C’è grande attesa anche nel Bresciano per per il rinnovo (o meno) dell’autorizzazione all’uso del glifosate, ma l’alto numero di osservazioni arrivate alle autorità europee ha fatto slittare i tempi. La presenza di questa sostanza, impiegata principalmente in agricoltura, è ampiamente dimostrata anche nel Bresciano, dove Arpa ne ha documentato la presenza nel 55% dei punti della rete per le acque superficiali. Attualmente l’uso è approvato nell’Unione Europa fino al 15 dicembre 2022.

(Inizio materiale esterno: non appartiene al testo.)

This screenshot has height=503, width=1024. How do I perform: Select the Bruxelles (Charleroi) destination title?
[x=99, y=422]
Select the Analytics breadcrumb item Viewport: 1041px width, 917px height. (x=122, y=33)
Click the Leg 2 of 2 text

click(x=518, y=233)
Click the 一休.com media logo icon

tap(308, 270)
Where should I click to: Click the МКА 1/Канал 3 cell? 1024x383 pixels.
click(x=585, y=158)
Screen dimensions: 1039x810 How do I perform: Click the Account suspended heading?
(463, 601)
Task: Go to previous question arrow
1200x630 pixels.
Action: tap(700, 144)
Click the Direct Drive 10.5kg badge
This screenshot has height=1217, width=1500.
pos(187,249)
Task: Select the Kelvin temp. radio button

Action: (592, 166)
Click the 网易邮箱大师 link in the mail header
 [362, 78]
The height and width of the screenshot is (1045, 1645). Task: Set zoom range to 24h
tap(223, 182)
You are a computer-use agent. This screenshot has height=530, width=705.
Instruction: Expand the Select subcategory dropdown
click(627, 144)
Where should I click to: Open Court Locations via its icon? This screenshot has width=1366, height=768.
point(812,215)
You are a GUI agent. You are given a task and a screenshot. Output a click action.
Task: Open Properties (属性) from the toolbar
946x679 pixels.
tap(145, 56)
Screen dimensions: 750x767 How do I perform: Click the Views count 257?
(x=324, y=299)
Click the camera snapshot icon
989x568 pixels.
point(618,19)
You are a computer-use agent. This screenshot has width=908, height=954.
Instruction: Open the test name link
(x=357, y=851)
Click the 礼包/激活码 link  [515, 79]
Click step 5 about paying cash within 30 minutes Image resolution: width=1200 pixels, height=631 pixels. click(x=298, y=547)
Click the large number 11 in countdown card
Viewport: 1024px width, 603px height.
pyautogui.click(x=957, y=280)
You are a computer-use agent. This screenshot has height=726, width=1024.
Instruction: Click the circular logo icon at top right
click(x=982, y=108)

Domani e martedì il comitato per la valutazione dei rischi dell’Echa (Agenzia europea per le sostanze chimiche) discuterà la classificazione di pericolo, prendendo in considerazione la cancerogenicità, la genotossicità, la tossicità per lo sviluppo e la tossicità per la riproduzione, nonché la classificazione ambientale, ma per la decisione finale bisognerà aspettare luglio 2023. Intanto prosegue la battaglia tra chi vuole mantenerne l’uso (il mondo agricolo, in particolare, secondo cui non ci sarebbero alternative altrettanto efficienti ed economiche) e chi chiede l’abolizione, entrambi sulla base di studi scientifici. Il Gruppo di valutazione del glifosate (Agg, formato da Francia, Ungheria, Paesi Bassi e Svezia) ha già esaminato, ad esempio, il dossier del Gyphosate Renewal Group (consorzio di aziende che cercano di ottenere il rinnovo dell’uso del principio attivo), secondo cui il glifosate non evidenzia potenziale genotossico, cancerogeno o tossicità riproduttiva. "Ma lo Iarc – contesta Celestino Panizza, di Medici per l’Ambiente Isde Brescia – ha definito la cancerogenità certa per gli animali, probabile per le persone. Gli studi epidemiologici sull’uomo sono difficili, anche se ce ne sono. Di certo, provoca stress ossidativo, alterazione del sistema immunitario, interferenza endocrina, che sono tutti meccanismi di cancerogenità. Non ci si può aspettare solo di trovare i morti per affermare la cancerogenità, anche perché è impossibile trovare un gruppo di controllo non esposto, in quanto l’esposizione inizia sin da prima della nascita. Le lobby sono molto forti".